- _TEXT PROVIDED_:
---------------
1-(6-Bromohexyl)-1 H -pyrrole (1)
A 50% aq NaOH soln (25 mL) was added to a vigorously stirred soln of pyrrole (671 mg, 10.0 mmol) and Bu4NHSO4 (340 mg, 1.0 mmol) in CH2Cl2 (30 mL) at 0 ˚C. After a few min, 1,6-dibromohexane (6.10 mmol, 25.0 mmol) was added dropwise and the resultant soln was stirred at 0 ˚C for 30 min. After this time the reaction was allowed to come up to r.t. and stirred for 21 h. To this mixture was added 1 M HCl (30 mL) and CH2Cl2 (20 mL) and the organic layer was separated and extracted with CH2Cl2 (2 × 15 mL). The combined organic layers were washed with sat. aq NaHCO3 (2 × 30 mL), H2O (30 mL), and brine (30 mL), dried (MgSO4), and evaporated under reduced pressure. The crude product was purified by flash column chromatography (silica gel) to give 1 (1.38 g, 6.0 mmol, 60%) as a red oil; R f = 0.35 (cyclohexane-EtOAc, 95:5).
---------------
Collected data
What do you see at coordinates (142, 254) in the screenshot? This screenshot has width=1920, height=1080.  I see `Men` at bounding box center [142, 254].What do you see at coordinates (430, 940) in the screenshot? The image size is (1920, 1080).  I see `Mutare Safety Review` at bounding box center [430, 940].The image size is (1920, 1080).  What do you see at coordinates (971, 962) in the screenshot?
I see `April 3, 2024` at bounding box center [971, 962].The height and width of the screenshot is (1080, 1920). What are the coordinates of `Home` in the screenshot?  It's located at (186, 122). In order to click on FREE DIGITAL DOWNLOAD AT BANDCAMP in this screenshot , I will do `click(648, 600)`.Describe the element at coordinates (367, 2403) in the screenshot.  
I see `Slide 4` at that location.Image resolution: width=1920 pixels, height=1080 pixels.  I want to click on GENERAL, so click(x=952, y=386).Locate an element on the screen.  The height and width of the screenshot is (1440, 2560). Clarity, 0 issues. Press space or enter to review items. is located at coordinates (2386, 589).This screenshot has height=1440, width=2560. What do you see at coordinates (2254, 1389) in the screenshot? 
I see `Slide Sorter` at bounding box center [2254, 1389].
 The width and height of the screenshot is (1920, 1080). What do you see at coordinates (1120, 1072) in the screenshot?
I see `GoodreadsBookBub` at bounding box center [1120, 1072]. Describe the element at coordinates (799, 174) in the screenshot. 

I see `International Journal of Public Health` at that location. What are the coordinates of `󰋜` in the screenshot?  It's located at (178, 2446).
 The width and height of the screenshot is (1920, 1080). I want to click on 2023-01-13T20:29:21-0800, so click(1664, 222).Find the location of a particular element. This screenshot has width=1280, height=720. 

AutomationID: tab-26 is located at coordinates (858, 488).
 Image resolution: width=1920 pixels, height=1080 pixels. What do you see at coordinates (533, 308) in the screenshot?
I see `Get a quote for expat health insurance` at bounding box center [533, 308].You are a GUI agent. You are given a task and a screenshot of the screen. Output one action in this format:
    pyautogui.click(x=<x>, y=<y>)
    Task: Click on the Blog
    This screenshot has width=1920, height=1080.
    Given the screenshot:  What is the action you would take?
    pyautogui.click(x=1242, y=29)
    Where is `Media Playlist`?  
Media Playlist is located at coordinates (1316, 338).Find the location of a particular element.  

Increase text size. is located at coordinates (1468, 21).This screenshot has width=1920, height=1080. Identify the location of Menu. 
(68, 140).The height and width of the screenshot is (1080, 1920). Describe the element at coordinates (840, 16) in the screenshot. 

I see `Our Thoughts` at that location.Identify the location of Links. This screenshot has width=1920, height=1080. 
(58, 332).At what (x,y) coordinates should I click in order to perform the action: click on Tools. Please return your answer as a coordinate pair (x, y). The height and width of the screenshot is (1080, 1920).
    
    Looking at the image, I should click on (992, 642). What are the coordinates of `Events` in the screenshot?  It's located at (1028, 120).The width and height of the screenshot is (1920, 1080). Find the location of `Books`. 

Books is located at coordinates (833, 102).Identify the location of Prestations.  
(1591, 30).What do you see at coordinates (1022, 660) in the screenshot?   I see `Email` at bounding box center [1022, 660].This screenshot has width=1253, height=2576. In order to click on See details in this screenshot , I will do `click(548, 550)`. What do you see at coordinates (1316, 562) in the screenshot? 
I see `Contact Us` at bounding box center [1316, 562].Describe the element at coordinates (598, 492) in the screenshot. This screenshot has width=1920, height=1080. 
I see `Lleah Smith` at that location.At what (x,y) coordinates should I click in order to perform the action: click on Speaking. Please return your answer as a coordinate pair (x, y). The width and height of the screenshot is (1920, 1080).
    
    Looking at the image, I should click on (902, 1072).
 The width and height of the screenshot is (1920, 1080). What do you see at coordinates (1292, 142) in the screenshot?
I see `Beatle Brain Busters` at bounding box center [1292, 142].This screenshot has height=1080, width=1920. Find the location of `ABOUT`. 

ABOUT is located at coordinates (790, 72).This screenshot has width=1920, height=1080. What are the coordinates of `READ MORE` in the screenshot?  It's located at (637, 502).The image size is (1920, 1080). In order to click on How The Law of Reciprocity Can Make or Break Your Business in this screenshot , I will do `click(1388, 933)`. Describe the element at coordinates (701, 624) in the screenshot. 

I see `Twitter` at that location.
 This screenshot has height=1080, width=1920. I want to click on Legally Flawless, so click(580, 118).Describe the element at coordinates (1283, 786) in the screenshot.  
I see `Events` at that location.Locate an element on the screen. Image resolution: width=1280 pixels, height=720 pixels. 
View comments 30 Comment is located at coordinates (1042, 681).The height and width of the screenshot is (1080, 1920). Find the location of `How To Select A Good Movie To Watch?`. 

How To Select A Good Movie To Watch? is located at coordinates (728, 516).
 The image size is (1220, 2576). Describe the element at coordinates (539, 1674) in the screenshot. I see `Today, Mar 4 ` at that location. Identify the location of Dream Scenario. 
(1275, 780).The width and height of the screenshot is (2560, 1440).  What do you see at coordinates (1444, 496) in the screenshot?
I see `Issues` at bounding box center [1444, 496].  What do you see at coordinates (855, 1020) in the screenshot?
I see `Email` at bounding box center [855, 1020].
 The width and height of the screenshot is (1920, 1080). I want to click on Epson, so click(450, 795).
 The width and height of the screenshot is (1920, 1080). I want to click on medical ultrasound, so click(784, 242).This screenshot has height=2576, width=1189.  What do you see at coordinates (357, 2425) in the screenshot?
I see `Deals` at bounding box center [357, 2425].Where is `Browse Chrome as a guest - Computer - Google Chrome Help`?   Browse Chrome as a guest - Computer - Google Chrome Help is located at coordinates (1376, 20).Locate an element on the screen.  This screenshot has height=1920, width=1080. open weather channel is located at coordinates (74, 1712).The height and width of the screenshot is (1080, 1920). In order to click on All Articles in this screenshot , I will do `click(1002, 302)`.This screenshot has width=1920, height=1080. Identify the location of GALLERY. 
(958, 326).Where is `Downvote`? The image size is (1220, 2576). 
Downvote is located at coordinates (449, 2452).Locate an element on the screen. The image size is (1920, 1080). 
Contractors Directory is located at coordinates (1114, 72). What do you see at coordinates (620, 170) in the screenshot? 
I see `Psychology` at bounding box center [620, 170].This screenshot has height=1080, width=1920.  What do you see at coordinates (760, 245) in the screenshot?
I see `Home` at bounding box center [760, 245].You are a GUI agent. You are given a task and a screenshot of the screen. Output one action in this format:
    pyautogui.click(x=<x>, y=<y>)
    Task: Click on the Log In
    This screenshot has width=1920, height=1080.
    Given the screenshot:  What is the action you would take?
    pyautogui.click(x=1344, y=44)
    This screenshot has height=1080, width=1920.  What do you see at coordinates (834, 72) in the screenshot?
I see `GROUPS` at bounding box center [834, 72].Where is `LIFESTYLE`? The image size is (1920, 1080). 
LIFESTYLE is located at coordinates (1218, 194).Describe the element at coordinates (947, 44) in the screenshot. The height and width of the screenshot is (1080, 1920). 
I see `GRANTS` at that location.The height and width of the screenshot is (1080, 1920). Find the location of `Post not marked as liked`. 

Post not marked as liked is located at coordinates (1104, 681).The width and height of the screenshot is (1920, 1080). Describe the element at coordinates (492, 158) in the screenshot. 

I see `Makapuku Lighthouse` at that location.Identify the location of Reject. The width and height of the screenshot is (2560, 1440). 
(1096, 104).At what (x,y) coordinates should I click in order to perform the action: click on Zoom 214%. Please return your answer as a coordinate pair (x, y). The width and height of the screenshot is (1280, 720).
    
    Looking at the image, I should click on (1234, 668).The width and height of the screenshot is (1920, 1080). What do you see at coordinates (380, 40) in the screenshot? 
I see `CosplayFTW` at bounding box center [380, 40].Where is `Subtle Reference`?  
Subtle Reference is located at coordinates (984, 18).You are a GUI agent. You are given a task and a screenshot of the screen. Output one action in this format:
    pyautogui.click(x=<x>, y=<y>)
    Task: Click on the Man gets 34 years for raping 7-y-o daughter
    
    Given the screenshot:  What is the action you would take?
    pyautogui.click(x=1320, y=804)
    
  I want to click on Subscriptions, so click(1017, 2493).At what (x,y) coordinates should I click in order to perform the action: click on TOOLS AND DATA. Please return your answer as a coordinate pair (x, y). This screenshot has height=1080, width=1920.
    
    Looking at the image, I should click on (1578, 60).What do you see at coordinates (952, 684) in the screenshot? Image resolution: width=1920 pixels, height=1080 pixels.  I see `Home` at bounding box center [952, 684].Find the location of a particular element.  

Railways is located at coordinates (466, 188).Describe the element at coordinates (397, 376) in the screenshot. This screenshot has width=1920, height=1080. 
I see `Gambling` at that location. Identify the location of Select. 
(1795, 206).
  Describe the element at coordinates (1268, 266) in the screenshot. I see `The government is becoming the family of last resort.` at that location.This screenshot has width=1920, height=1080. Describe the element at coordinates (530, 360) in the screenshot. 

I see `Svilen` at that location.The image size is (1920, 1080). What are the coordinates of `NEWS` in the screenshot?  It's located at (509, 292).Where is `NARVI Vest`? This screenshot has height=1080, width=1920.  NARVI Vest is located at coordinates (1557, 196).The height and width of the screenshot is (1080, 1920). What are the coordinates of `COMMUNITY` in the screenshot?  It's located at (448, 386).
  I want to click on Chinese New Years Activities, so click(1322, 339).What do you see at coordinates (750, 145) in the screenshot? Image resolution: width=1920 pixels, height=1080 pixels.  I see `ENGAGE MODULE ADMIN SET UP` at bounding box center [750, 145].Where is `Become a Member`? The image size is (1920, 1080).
---------------
- _TO DO_:
(a) Rewrite the synthesis procedure from "1-(6-Bromohexyl)-1 H -pyrrole" to "0.35 (cyclohexane-EtOAc, 95:5).", substituting "dichloromethane" for every occurrence of "CH2Cl2".
(b) Answer these questions from the synthesis procedure:
(i) How long was the reaction stirred after it was allowed to come up to r.t.?
(ii) Which drying agent was used on the combined organic layers?
(iii) What was the percentage yield of product 1, and what was its appearance?
Rely only on the synthesis procedure, not on the collected data.

- _EXPECTED RESULTS_:
(a)
1-(6-Bromohexyl)-1 H -pyrrole (1)
A 50% aq NaOH soln (25 mL) was added to a vigorously stirred soln of pyrrole (671 mg, 10.0 mmol) and Bu4NHSO4 (340 mg, 1.0 mmol) in dichloromethane (30 mL) at 0 ˚C. After a few min, 1,6-dibromohexane (6.10 mmol, 25.0 mmol) was added dropwise and the resultant soln was stirred at 0 ˚C for 30 min. After this time the reaction was allowed to come up to r.t. and stirred for 21 h. To this mixture was added 1 M HCl (30 mL) and dichloromethane (20 mL) and the organic layer was separated and extracted with dichloromethane (2 × 15 mL). The combined organic layers were washed with sat. aq NaHCO3 (2 × 30 mL), H2O (30 mL), and brine (30 mL), dried (MgSO4), and evaporated under reduced pressure. The crude product was purified by flash column chromatography (silica gel) to give 1 (1.38 g, 6.0 mmol, 60%) as a red oil; R f = 0.35 (cyclohexane-EtOAc, 95:5).

(b)
(i) 21 h
(ii) MgSO4
(iii) 60%, as a red oil